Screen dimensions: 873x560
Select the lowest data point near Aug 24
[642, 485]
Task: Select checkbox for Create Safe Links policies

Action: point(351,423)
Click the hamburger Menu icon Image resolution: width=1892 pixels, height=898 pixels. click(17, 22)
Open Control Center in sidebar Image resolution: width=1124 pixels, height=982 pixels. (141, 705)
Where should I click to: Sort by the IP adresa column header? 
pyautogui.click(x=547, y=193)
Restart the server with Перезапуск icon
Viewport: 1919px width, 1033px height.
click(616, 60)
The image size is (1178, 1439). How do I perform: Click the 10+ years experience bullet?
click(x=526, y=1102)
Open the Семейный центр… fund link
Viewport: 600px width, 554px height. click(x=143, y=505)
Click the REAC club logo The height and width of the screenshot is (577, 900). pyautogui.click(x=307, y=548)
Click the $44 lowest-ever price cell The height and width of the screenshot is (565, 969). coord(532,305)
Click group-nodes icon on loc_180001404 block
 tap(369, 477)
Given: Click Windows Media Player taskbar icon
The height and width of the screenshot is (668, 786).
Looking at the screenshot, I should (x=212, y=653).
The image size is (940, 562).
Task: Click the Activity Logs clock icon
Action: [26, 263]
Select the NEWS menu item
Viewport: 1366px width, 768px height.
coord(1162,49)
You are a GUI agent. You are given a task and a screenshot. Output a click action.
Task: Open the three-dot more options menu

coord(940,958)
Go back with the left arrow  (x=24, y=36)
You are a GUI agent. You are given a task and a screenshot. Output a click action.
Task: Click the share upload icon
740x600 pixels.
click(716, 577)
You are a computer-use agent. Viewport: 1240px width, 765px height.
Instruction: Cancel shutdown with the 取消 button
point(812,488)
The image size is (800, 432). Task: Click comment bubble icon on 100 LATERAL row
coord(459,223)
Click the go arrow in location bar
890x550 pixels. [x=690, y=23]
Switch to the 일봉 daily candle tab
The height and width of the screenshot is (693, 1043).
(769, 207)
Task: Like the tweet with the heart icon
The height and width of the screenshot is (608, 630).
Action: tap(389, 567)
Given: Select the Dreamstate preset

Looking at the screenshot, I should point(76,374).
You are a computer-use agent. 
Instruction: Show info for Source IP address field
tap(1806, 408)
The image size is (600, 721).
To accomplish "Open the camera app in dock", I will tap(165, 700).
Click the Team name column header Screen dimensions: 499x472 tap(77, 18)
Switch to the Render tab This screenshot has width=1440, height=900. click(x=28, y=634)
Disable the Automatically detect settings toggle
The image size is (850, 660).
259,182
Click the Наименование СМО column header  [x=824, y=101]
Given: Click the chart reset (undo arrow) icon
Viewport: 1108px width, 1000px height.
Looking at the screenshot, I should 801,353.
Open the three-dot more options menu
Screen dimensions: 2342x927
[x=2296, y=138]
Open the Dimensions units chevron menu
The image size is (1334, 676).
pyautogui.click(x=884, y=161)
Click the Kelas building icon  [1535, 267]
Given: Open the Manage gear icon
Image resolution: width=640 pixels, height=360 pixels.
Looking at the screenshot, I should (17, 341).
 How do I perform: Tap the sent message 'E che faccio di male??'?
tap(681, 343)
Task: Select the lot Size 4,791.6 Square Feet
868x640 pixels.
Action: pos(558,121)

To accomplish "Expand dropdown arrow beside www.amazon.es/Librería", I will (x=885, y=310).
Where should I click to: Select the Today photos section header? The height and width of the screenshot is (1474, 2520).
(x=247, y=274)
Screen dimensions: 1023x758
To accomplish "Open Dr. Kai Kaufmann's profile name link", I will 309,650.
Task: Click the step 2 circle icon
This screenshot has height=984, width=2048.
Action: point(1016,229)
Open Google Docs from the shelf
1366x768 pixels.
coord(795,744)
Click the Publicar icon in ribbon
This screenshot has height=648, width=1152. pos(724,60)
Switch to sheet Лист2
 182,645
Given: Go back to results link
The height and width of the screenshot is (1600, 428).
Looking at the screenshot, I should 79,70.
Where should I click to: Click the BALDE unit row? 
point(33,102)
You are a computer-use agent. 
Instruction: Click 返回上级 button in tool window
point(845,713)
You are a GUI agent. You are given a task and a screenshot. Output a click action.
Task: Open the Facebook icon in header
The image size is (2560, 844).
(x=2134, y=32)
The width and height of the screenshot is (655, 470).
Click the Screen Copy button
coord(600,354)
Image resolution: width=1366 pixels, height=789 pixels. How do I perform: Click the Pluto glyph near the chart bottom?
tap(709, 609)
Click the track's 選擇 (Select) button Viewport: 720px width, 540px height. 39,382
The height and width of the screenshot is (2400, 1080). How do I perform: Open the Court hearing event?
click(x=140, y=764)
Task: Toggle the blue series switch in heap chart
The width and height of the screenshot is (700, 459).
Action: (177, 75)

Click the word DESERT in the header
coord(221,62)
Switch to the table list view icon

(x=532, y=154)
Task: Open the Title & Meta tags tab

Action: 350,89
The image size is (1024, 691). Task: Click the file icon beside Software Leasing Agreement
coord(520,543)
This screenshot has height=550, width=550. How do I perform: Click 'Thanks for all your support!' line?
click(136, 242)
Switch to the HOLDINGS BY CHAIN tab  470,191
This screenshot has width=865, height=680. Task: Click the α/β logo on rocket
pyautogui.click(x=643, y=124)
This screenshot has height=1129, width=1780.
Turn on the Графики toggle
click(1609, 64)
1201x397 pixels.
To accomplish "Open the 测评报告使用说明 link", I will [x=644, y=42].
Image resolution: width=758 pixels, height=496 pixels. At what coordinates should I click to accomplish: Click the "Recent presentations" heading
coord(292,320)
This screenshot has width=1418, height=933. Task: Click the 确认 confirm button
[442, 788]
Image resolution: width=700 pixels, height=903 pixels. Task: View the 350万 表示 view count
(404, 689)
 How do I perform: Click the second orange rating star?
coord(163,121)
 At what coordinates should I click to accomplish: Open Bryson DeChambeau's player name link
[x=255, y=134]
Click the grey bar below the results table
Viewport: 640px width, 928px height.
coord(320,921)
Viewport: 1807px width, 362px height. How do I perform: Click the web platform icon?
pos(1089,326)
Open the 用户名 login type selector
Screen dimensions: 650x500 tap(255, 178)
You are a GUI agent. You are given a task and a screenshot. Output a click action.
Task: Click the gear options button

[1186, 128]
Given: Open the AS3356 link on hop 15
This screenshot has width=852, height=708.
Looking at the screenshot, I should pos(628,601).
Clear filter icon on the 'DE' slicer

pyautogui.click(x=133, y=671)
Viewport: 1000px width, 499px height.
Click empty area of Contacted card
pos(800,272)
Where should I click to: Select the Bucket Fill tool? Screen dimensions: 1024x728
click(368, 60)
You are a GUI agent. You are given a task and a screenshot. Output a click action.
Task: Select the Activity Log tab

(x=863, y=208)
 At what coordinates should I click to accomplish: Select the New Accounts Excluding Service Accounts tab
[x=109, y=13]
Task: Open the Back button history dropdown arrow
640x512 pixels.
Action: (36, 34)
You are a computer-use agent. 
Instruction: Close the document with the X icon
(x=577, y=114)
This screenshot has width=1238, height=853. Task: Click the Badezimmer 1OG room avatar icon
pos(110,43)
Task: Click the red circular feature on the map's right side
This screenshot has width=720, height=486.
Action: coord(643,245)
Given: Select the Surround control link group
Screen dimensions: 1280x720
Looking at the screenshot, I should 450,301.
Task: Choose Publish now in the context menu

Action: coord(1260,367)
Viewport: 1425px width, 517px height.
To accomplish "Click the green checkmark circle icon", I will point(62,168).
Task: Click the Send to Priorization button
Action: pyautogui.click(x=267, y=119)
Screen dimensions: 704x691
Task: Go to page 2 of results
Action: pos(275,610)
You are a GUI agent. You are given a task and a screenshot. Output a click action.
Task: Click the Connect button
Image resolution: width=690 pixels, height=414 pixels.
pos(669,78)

What to produce:
Transcribe all of the material exactly. Omit nothing.

Completed task:
Screen dimensions: 873x560
Select the lowest data point near Aug 24
[642, 485]
Task: Select checkbox for Create Safe Links policies

Action: point(351,423)
Click the hamburger Menu icon Image resolution: width=1892 pixels, height=898 pixels. click(17, 22)
Open Control Center in sidebar Image resolution: width=1124 pixels, height=982 pixels. (141, 705)
Where should I click to: Sort by the IP adresa column header? 
pyautogui.click(x=547, y=193)
Restart the server with Перезапуск icon
Viewport: 1919px width, 1033px height.
click(616, 60)
The image size is (1178, 1439). How do I perform: Click the 10+ years experience bullet?
click(x=526, y=1102)
Open the Семейный центр… fund link
Viewport: 600px width, 554px height. click(x=143, y=505)
Click the REAC club logo The height and width of the screenshot is (577, 900). pyautogui.click(x=307, y=548)
Click the $44 lowest-ever price cell The height and width of the screenshot is (565, 969). coord(532,305)
Click group-nodes icon on loc_180001404 block
 tap(369, 477)
Given: Click Windows Media Player taskbar icon
The height and width of the screenshot is (668, 786).
Looking at the screenshot, I should (x=212, y=653).
The image size is (940, 562).
Task: Click the Activity Logs clock icon
Action: [26, 263]
Select the NEWS menu item
Viewport: 1366px width, 768px height.
coord(1162,49)
You are a GUI agent. You are given a task and a screenshot. Output a click action.
Task: Open the three-dot more options menu

coord(940,958)
Go back with the left arrow  (x=24, y=36)
You are a GUI agent. You are given a task and a screenshot. Output a click action.
Task: Click the share upload icon
740x600 pixels.
click(716, 577)
You are a computer-use agent. Viewport: 1240px width, 765px height.
Instruction: Cancel shutdown with the 取消 button
point(812,488)
The image size is (800, 432). Task: Click comment bubble icon on 100 LATERAL row
coord(459,223)
Click the go arrow in location bar
890x550 pixels. [x=690, y=23]
Switch to the 일봉 daily candle tab
The height and width of the screenshot is (693, 1043).
(769, 207)
Task: Like the tweet with the heart icon
The height and width of the screenshot is (608, 630).
Action: tap(389, 567)
Given: Select the Dreamstate preset

Looking at the screenshot, I should point(76,374).
You are a computer-use agent. 
Instruction: Show info for Source IP address field
tap(1806, 408)
The image size is (600, 721).
To accomplish "Open the camera app in dock", I will tap(165, 700).
Click the Team name column header Screen dimensions: 499x472 tap(77, 18)
Switch to the Render tab This screenshot has width=1440, height=900. click(x=28, y=634)
Disable the Automatically detect settings toggle
The image size is (850, 660).
259,182
Click the Наименование СМО column header  [x=824, y=101]
Given: Click the chart reset (undo arrow) icon
Viewport: 1108px width, 1000px height.
Looking at the screenshot, I should 801,353.
Open the three-dot more options menu
Screen dimensions: 2342x927
[x=2296, y=138]
Open the Dimensions units chevron menu
The image size is (1334, 676).
pyautogui.click(x=884, y=161)
Click the Kelas building icon  [1535, 267]
Given: Open the Manage gear icon
Image resolution: width=640 pixels, height=360 pixels.
Looking at the screenshot, I should (17, 341).
 How do I perform: Tap the sent message 'E che faccio di male??'?
tap(681, 343)
Task: Select the lot Size 4,791.6 Square Feet
868x640 pixels.
Action: pos(558,121)

To accomplish "Expand dropdown arrow beside www.amazon.es/Librería", I will (x=885, y=310).
Where should I click to: Select the Today photos section header? The height and width of the screenshot is (1474, 2520).
(x=247, y=274)
Screen dimensions: 1023x758
To accomplish "Open Dr. Kai Kaufmann's profile name link", I will 309,650.
Task: Click the step 2 circle icon
This screenshot has height=984, width=2048.
Action: point(1016,229)
Open Google Docs from the shelf
1366x768 pixels.
coord(795,744)
Click the Publicar icon in ribbon
This screenshot has height=648, width=1152. pos(724,60)
Switch to sheet Лист2
 182,645
Given: Go back to results link
The height and width of the screenshot is (1600, 428).
Looking at the screenshot, I should 79,70.
Where should I click to: Click the BALDE unit row? 
point(33,102)
You are a computer-use agent. 
Instruction: Click 返回上级 button in tool window
point(845,713)
You are a GUI agent. You are given a task and a screenshot. Output a click action.
Task: Open the Facebook icon in header
The image size is (2560, 844).
(x=2134, y=32)
The width and height of the screenshot is (655, 470).
Click the Screen Copy button
coord(600,354)
Image resolution: width=1366 pixels, height=789 pixels. How do I perform: Click the Pluto glyph near the chart bottom?
tap(709, 609)
Click the track's 選擇 (Select) button Viewport: 720px width, 540px height. 39,382
The height and width of the screenshot is (2400, 1080). How do I perform: Open the Court hearing event?
click(x=140, y=764)
Task: Toggle the blue series switch in heap chart
The width and height of the screenshot is (700, 459).
Action: (177, 75)

Click the word DESERT in the header
coord(221,62)
Switch to the table list view icon

(x=532, y=154)
Task: Open the Title & Meta tags tab

Action: 350,89
The image size is (1024, 691). Task: Click the file icon beside Software Leasing Agreement
coord(520,543)
This screenshot has height=550, width=550. How do I perform: Click 'Thanks for all your support!' line?
click(136, 242)
Switch to the HOLDINGS BY CHAIN tab  470,191
This screenshot has width=865, height=680. Task: Click the α/β logo on rocket
pyautogui.click(x=643, y=124)
This screenshot has height=1129, width=1780.
Turn on the Графики toggle
click(1609, 64)
1201x397 pixels.
To accomplish "Open the 测评报告使用说明 link", I will [x=644, y=42].
Image resolution: width=758 pixels, height=496 pixels. At what coordinates should I click to accomplish: Click the "Recent presentations" heading
coord(292,320)
This screenshot has width=1418, height=933. Task: Click the 确认 confirm button
[442, 788]
Image resolution: width=700 pixels, height=903 pixels. Task: View the 350万 表示 view count
(404, 689)
 How do I perform: Click the second orange rating star?
coord(163,121)
 At what coordinates should I click to accomplish: Open Bryson DeChambeau's player name link
[x=255, y=134]
Click the grey bar below the results table
Viewport: 640px width, 928px height.
coord(320,921)
Viewport: 1807px width, 362px height. How do I perform: Click the web platform icon?
pos(1089,326)
Open the 用户名 login type selector
Screen dimensions: 650x500 tap(255, 178)
You are a GUI agent. You are given a task and a screenshot. Output a click action.
Task: Click the gear options button

[1186, 128]
Given: Open the AS3356 link on hop 15
This screenshot has width=852, height=708.
Looking at the screenshot, I should pos(628,601).
Clear filter icon on the 'DE' slicer

pyautogui.click(x=133, y=671)
Viewport: 1000px width, 499px height.
Click empty area of Contacted card
pos(800,272)
Where should I click to: Select the Bucket Fill tool? Screen dimensions: 1024x728
click(368, 60)
You are a GUI agent. You are given a task and a screenshot. Output a click action.
Task: Select the Activity Log tab

(x=863, y=208)
 At what coordinates should I click to accomplish: Select the New Accounts Excluding Service Accounts tab
[x=109, y=13]
Task: Open the Back button history dropdown arrow
640x512 pixels.
Action: (36, 34)
You are a computer-use agent. 
Instruction: Close the document with the X icon
(x=577, y=114)
This screenshot has width=1238, height=853. Task: Click the Badezimmer 1OG room avatar icon
pos(110,43)
Task: Click the red circular feature on the map's right side
This screenshot has width=720, height=486.
Action: coord(643,245)
Given: Select the Surround control link group
Screen dimensions: 1280x720
Looking at the screenshot, I should 450,301.
Task: Choose Publish now in the context menu

Action: coord(1260,367)
Viewport: 1425px width, 517px height.
To accomplish "Click the green checkmark circle icon", I will point(62,168).
Task: Click the Send to Priorization button
Action: pyautogui.click(x=267, y=119)
Screen dimensions: 704x691
Task: Go to page 2 of results
Action: pos(275,610)
You are a GUI agent. You are given a task and a screenshot. Output a click action.
Task: Click the Connect button
Image resolution: width=690 pixels, height=414 pixels.
pos(669,78)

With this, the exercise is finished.